We have added this information to the Materials and methods section of our revised manuscript.

2) NGL2 expression in WT: In the NGL2 expression experiments (Figures 5 and 6), did the virally expressed NGL2 have an epitope tag? If not, how were the NGL2-expressing cells identified in WT mice? Staining with the NGL2 antibody in WT mice should reveal a sea of NGL2 puncta. How were the images in 5E and 6E obtained? If a subtraction erasing of signal using Amira software was used as alluded to in the Materials and methods, the original images should be shown in a supplement. It is still unclear how they identified the overexpressing neurons because the images in the supplements for Figures 5 and 6 are insufficient to support the stated conclusion that "AAV-mediated expression of NGL2 exceeded WT protein levels". WT levels should be shown for comparison and if possible, some kind of quantification is warranted or the statement revised.

The virally expressed NGL2 did not have an epitope tag. We identified infected cells by staining with the NGL2 antibody. The intensity of NGL2 staining in infected cells was considerably higher than in wild-type cells. This can be seen in panels B of Figure 5—figure supplement 1 and Figure 6—figure supplement 1. These panels show original images adjusted to reveal wild-type labeling at the expense of saturating the labeling of infected horizontal cells. Conversely, panels E of Figures 5 and 6, which show original images of the same cells, were adjusted not to saturate labeling of infected axons. As a consequence, the wild-type NGL2 labeling is not visible in these panels. In Ngl2^-/- retinas, there is no NGL2 staining outside the infected axons (s. panels A of the figure supplements). We explain the differences between images in the main Figures and figure supplements in more detail in the legend of the figure supplements in our revised manuscript. The difference in staining intensity of AAV-mediated and wild-type NGL2 expression is, in our opinion, clear without quantification.

3) Statistics: The authors indicate that they conducted multiple comparisons after each ANOVA and p-values are often listed after particular testing conditions in the figure legends. However, identification of the groups the p-value describes is usually not present. For example, are the p values for the ANOVA or for some post-hoc multiple comparison? If a multiple comparison, which groups? It would be easier to read and quickly interpret if the p-values were indicated in the graphs themselves or in a separate chart as a supplement. This comment pertains to most of the figures. Finally, we recommend that you provide more information about the statistics as described in comment above.
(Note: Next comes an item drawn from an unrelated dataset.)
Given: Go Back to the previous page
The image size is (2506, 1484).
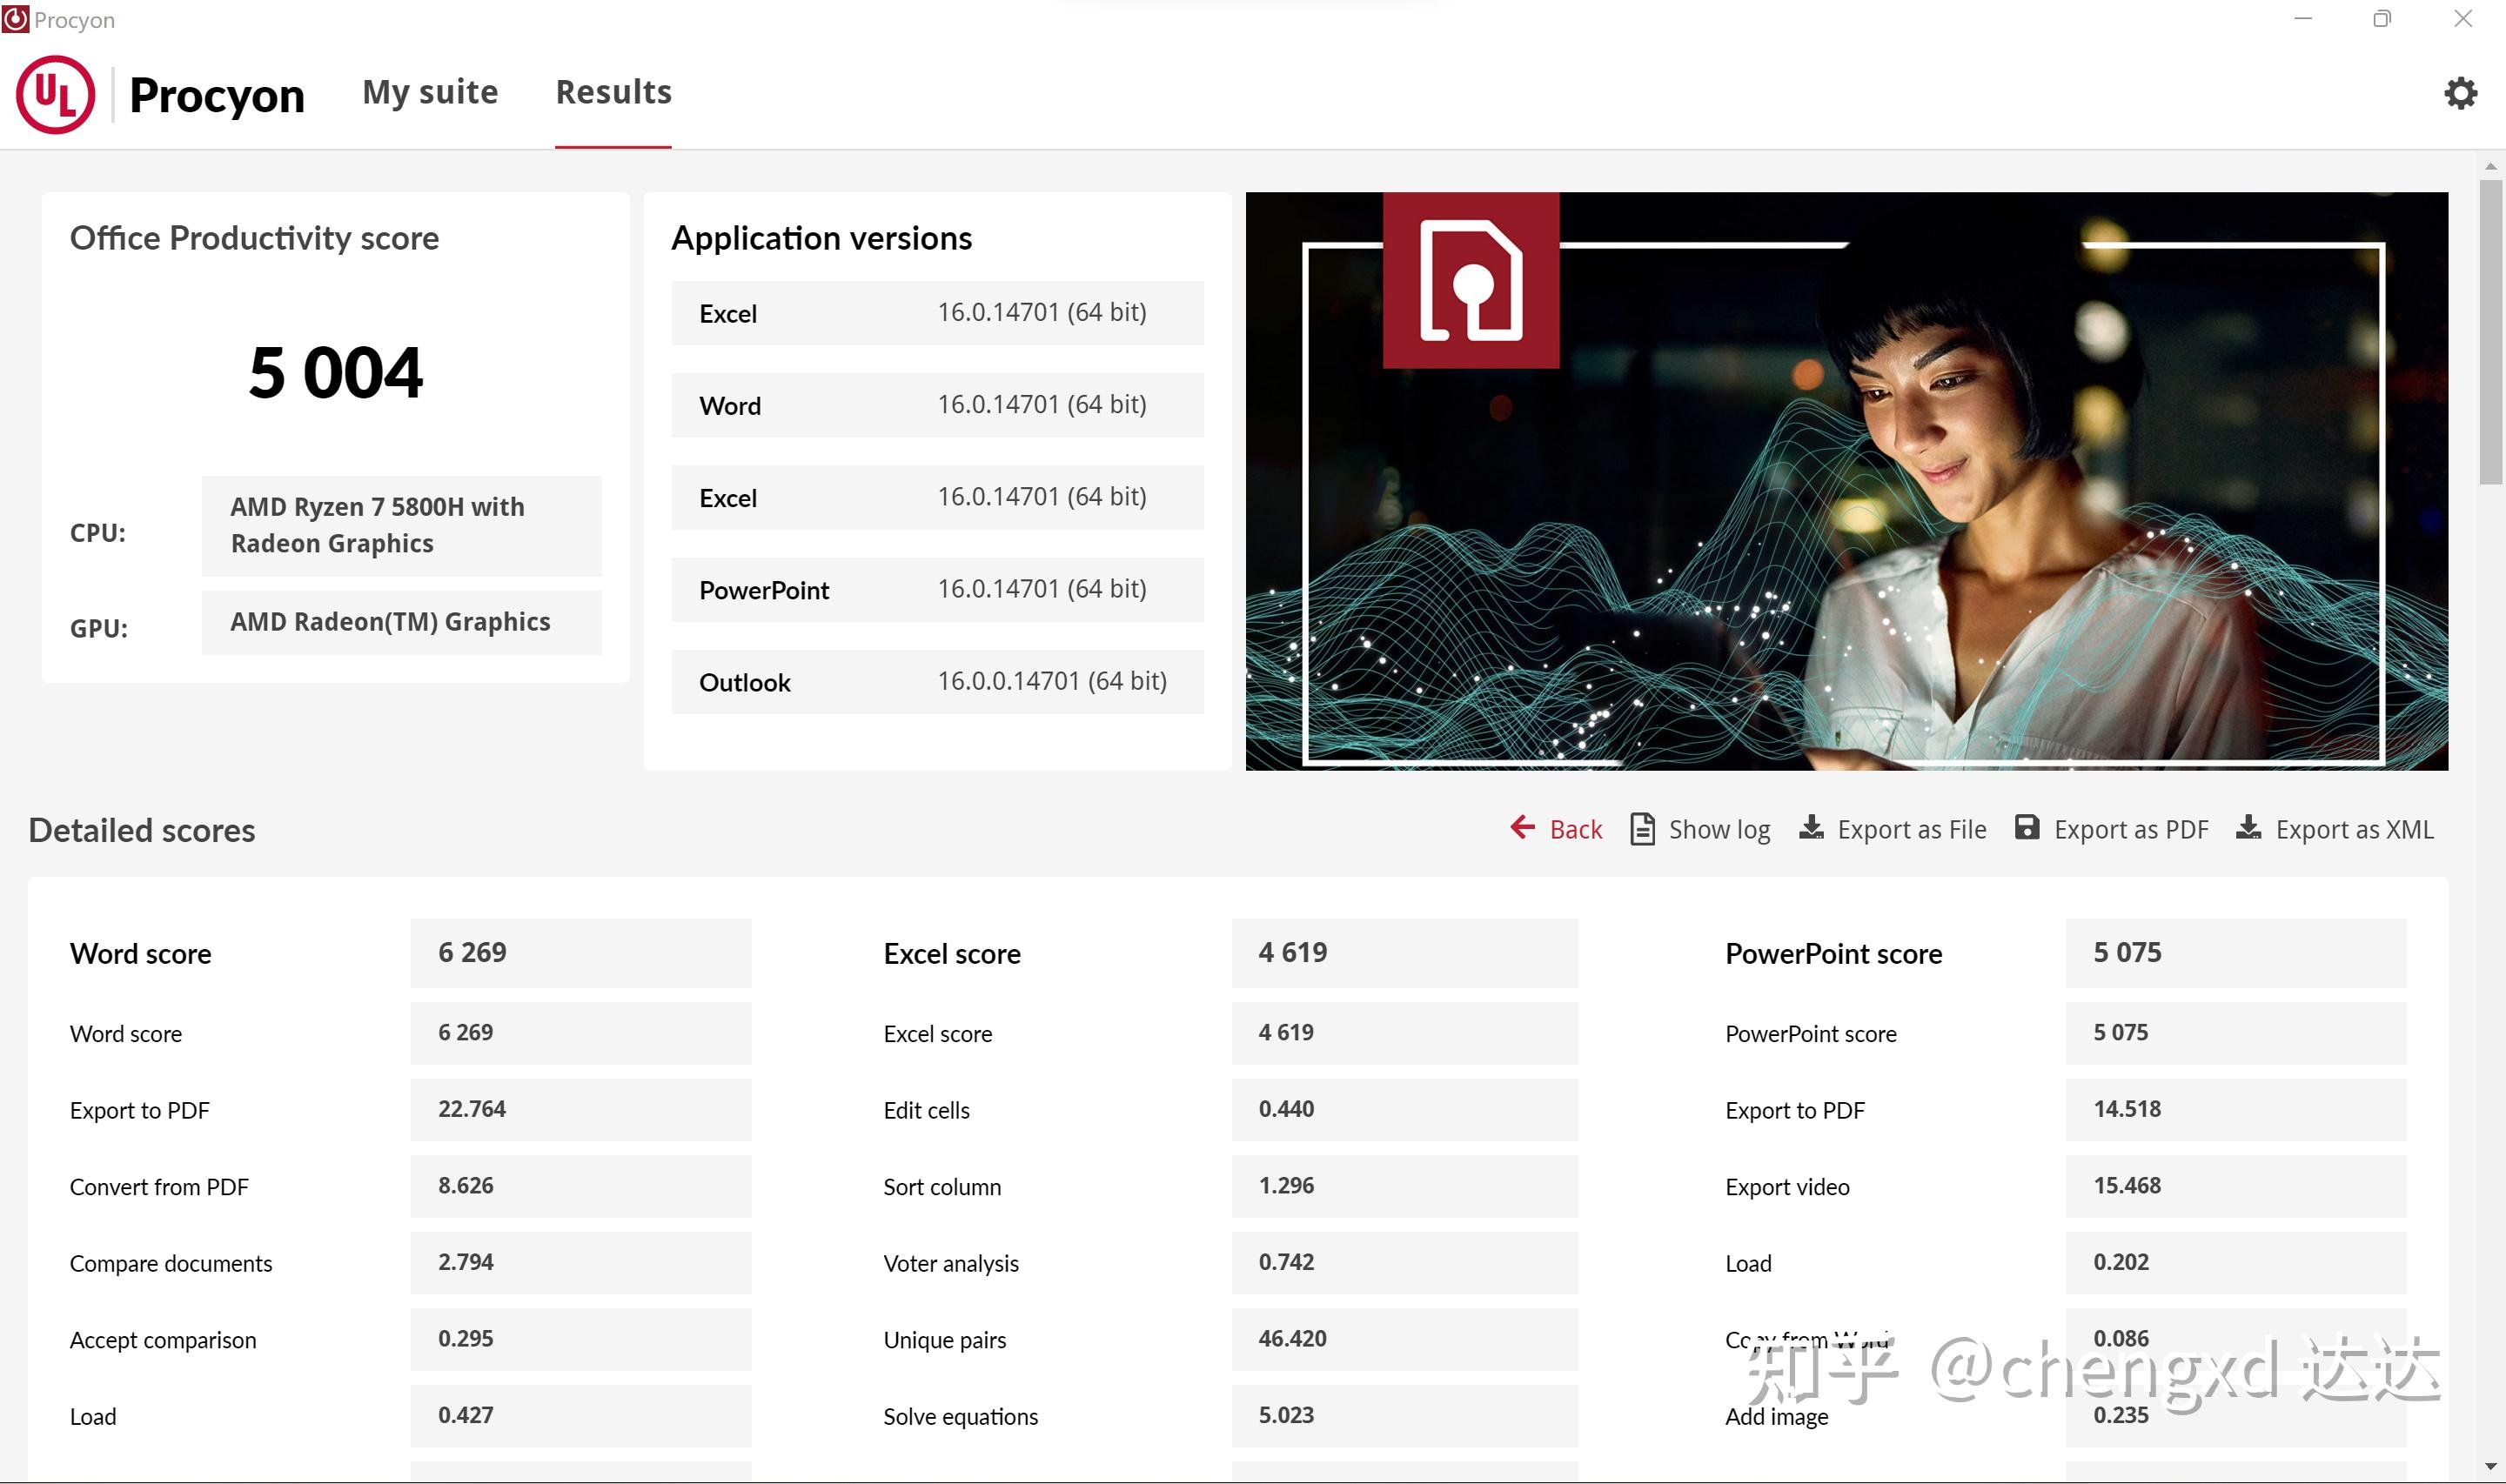Looking at the screenshot, I should (1575, 830).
We used ANOVA testing to compare data in Figures 2, 5, and 6. As mentioned in the respective legends, the p-values for these figures are calculated with Bonferroni corrections for multiple comparisons. Following the reviewer’s suggestion, we indicate more clearly the groups that were compared in the legends of these figures in our revised manuscript.

4) Graph in Figure 1E has no x-axis label.
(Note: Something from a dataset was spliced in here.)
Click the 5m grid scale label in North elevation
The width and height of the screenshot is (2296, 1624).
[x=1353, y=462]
We have added the label “YFP | tdT” to the x-axis to indicate that the data plotted along the y-axis are from pairs of horizontal cells labeled with these fluorescent proteins.

5) Reference to Figure 2H-N is not referred in the text, nor any explanation of the experiment provided.

Thank you for pointing this oversight out to us. We have added a reference to these figure panels and mention the experiments they represent in the Results section of our revised manuscript.